Assignment 3: Analyzing the link tree

Deadline: Friday 10th April 11:59 PM

The input to this assignment is the output from Assignment 2 (i.e. the link tree with two space indentation and optional error descriptions). If Assignment 2 is not working, you can craft such input by hand. Store the input in a vector of maps with keys :link and :out-links. Read the whole input from a file in the format of Assignment 2 output (see slurp and split-lines). Here is an example of how the data should be stored in Clojure.

(def example-input [
    {:link "link1" :out-links ["link2" "link3"]}
    {:link "link2" :out-links ["link1"]}
    {:link "link3" :out-links ["link1" "link2"]}])

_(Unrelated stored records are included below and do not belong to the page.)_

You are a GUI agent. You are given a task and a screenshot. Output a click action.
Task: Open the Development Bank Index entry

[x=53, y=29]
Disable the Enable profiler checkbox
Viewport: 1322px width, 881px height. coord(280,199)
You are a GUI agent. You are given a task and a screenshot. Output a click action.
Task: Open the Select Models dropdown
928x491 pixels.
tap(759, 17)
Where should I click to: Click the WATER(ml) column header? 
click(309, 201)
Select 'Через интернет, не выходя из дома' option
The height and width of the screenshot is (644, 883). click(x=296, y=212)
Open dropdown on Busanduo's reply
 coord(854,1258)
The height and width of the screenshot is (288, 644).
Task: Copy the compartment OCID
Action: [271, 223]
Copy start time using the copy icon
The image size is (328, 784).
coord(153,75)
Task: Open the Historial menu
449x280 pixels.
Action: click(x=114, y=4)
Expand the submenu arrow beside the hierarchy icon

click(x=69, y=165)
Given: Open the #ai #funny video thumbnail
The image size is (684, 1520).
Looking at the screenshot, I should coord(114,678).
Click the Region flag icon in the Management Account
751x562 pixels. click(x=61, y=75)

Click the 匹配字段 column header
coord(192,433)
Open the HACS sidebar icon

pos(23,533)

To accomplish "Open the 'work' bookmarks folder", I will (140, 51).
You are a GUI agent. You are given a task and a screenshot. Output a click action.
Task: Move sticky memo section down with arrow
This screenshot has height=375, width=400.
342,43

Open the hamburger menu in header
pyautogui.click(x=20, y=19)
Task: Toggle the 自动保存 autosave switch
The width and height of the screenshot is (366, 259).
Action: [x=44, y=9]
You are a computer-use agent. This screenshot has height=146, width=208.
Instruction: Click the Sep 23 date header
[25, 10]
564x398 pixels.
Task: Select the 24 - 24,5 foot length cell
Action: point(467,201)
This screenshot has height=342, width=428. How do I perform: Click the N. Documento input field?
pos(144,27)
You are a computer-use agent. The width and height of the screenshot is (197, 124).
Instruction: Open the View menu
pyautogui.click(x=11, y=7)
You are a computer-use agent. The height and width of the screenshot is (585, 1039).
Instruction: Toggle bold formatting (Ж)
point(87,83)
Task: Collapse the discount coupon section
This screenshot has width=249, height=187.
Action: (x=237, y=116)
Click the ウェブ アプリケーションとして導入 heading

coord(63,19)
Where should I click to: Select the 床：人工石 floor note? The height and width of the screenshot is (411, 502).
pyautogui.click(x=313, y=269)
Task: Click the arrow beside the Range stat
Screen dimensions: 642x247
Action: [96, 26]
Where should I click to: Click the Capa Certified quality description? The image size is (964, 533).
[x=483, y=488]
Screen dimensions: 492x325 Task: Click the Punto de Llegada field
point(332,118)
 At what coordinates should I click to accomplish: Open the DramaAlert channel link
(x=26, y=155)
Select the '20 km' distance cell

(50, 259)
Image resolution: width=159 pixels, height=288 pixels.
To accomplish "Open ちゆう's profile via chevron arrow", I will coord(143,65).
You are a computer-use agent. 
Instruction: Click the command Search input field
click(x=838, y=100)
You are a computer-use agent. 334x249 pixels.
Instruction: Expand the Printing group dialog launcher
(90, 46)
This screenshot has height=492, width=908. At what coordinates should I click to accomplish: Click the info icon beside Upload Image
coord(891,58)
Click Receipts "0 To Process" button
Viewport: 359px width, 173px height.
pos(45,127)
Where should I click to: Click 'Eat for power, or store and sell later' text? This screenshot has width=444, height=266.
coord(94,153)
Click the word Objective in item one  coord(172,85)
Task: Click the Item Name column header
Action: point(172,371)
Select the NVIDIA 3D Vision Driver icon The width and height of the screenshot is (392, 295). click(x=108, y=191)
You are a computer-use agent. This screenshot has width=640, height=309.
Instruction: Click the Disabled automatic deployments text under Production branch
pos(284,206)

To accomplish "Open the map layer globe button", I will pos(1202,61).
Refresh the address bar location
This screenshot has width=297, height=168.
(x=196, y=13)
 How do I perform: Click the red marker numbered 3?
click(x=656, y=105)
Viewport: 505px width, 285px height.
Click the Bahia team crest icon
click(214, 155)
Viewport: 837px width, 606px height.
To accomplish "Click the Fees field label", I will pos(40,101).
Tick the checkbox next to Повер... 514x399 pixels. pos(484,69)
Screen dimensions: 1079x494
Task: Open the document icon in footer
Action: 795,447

Find the incoming links to each page for each of the links in here and add them as a new key :in-links. Since everything is immutable, you are really making a new vector of maps where each map has one more key than the corresponding map in the original array.

Write a function that sorts them (there is a builtin sort function) by rank where rank is the number of :in-links.

Write a function that sorts them by rank taking care of pages with mutual links. Two spam sites linking to each other to increase their rank. So you sort by number of :in-links excluding those pages who link back to the original site.

While search engines are fast to identify mutual links, larger circles are harder. A collection of 100 spam sites linking to each other in a cylce to increase rank of all of them is hard to detect. Write a third function that sorts considering only :out-links from where there is no way to reach the original page. So you will need a reachable? function that takes two links and tells if we can reach one from the other.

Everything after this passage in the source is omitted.